Kashmir has suffered drastically over the years due to continuous tensions and ambiguity, one never knows as to what the next day will bring. The comparison between students of Kashmir and the rest of the country is a striking contrast: in Kashmir, students are surrounded by violence and conflict so much that they have forgotten what it means to learn and live peacefully. The uncertainty has also affected the dimensions of their social life, which is in contrast to the fast and dynamic world we are living in.
The Doctors Without Borders (MSF) report on mental health in Kashmir in 2015 founded that 45 per cent of Kashmir’s adult population is suffering from some form of mental distress.
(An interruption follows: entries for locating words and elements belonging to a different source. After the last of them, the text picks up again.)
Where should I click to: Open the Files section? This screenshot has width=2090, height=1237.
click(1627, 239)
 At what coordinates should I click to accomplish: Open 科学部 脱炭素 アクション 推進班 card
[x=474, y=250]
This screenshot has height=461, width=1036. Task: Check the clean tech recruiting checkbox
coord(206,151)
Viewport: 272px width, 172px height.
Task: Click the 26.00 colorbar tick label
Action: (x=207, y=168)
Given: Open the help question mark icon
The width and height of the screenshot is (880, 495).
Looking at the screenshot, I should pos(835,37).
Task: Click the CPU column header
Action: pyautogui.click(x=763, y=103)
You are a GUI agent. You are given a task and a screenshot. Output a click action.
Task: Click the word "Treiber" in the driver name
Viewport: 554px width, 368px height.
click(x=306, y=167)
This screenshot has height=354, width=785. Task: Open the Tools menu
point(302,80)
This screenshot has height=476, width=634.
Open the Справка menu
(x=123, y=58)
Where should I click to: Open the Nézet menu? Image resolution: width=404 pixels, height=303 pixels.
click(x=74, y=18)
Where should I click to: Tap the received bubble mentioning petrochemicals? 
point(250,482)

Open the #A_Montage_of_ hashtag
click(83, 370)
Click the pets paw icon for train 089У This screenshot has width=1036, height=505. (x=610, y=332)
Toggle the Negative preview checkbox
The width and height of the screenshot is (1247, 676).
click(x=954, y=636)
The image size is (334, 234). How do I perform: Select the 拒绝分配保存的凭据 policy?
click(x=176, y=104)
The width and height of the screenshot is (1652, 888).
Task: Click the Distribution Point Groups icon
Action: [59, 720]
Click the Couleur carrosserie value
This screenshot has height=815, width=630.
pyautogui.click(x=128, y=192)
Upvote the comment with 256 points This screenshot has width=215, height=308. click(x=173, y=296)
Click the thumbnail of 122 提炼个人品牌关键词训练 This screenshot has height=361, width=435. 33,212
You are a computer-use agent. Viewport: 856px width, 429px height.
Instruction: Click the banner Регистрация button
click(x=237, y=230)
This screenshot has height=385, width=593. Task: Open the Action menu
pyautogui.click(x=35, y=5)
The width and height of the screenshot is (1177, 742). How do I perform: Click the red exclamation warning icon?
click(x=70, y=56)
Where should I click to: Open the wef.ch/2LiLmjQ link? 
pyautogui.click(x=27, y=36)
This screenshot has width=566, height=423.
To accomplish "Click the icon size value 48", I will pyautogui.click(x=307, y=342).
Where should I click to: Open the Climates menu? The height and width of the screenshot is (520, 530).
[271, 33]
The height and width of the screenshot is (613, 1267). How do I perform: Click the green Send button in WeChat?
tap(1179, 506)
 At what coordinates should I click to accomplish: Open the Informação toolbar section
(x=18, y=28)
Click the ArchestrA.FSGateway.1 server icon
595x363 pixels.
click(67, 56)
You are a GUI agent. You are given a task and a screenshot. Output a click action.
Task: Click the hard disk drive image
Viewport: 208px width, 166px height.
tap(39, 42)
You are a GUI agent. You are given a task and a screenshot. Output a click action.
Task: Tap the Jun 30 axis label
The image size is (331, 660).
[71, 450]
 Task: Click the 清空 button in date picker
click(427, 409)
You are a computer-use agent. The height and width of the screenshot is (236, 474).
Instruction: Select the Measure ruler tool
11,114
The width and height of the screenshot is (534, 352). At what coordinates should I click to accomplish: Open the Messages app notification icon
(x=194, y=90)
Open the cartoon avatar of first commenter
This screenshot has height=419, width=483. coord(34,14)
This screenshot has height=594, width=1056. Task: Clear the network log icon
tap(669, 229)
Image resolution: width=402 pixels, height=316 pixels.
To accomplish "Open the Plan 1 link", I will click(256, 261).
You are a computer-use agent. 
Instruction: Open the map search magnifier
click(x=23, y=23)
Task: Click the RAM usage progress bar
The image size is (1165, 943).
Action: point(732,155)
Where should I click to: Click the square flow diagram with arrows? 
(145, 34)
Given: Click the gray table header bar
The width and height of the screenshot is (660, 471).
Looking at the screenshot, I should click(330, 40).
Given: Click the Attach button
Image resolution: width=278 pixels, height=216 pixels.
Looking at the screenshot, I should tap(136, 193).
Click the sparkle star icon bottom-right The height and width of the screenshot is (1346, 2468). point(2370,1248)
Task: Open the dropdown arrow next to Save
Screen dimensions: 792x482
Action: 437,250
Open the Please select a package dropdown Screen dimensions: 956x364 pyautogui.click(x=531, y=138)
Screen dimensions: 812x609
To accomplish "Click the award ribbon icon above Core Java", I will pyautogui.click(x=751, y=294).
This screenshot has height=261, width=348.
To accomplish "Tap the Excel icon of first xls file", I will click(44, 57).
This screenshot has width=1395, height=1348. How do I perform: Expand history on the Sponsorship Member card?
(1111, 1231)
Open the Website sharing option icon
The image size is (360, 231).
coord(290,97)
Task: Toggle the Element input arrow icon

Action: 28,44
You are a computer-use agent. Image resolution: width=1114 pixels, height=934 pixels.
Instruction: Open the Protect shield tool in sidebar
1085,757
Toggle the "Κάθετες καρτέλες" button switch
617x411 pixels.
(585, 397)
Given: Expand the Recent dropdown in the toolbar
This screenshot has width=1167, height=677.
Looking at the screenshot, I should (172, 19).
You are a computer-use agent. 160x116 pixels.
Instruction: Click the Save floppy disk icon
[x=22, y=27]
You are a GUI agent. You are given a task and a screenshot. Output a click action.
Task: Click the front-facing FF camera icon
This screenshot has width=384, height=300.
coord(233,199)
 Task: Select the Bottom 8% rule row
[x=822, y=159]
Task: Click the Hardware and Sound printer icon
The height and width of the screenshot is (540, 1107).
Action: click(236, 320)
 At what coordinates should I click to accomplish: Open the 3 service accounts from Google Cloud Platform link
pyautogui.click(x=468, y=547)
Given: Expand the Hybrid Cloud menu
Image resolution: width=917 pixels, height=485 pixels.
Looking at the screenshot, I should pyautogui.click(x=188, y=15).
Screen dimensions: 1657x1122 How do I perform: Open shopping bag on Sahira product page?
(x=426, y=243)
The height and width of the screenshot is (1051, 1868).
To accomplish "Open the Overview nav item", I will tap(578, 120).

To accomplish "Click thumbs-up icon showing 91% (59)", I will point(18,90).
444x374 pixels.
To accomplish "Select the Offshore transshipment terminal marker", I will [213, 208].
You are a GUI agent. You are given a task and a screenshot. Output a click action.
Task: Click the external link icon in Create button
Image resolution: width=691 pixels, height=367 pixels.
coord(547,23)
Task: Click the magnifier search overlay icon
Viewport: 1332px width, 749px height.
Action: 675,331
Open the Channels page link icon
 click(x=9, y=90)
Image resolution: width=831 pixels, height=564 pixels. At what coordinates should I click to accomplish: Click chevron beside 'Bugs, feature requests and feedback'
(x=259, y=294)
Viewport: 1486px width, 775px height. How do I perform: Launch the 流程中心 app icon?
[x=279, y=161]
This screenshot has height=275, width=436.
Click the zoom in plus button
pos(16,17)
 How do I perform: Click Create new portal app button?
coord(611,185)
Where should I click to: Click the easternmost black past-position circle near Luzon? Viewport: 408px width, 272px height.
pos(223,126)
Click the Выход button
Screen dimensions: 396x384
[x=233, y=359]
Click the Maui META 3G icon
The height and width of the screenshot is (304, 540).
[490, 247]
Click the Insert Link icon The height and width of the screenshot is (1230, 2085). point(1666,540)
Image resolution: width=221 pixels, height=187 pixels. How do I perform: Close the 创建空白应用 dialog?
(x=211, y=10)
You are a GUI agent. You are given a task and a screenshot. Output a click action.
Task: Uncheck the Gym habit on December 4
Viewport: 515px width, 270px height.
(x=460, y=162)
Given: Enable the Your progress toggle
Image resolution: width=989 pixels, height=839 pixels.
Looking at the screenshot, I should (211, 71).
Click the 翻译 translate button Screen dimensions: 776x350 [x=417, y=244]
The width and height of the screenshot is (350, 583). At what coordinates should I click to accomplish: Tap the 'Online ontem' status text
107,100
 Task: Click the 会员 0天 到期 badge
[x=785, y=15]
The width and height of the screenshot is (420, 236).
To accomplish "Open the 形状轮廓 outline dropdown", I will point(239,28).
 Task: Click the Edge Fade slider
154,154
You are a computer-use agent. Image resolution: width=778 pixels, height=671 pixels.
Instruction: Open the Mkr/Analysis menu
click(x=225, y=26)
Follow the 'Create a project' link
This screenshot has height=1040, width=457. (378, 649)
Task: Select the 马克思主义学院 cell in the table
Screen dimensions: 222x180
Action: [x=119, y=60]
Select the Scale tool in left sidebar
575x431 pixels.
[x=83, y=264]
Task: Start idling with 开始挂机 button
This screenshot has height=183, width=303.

The mental distress in adults also has an impact on a student’s mind as she [he] is surrounded by them at all times – from the teacher in a school, a parent at home to a shopkeeper in the locality.
As the government consistently speaks of empowering Kashmiris through education, it would be an understatement to state that the educational institutes in Kashmir saw major shutdowns in the last thirty years, where students in Kashmir are not in a position to attend their classes around the year unlike their counterparts in the rest of the country. It also drives students usually to different parts of the country to peruse higher education or prepare for a competitive exam.
After Prime Minister Narendra Modi announced a 21-day complete lockdown in the country on 24 March amid the coronavirus scare, the major varsities and schools have moved to online classes. Meanwhile, students in Kashmir, without high-speed internet, look at another major academic loss.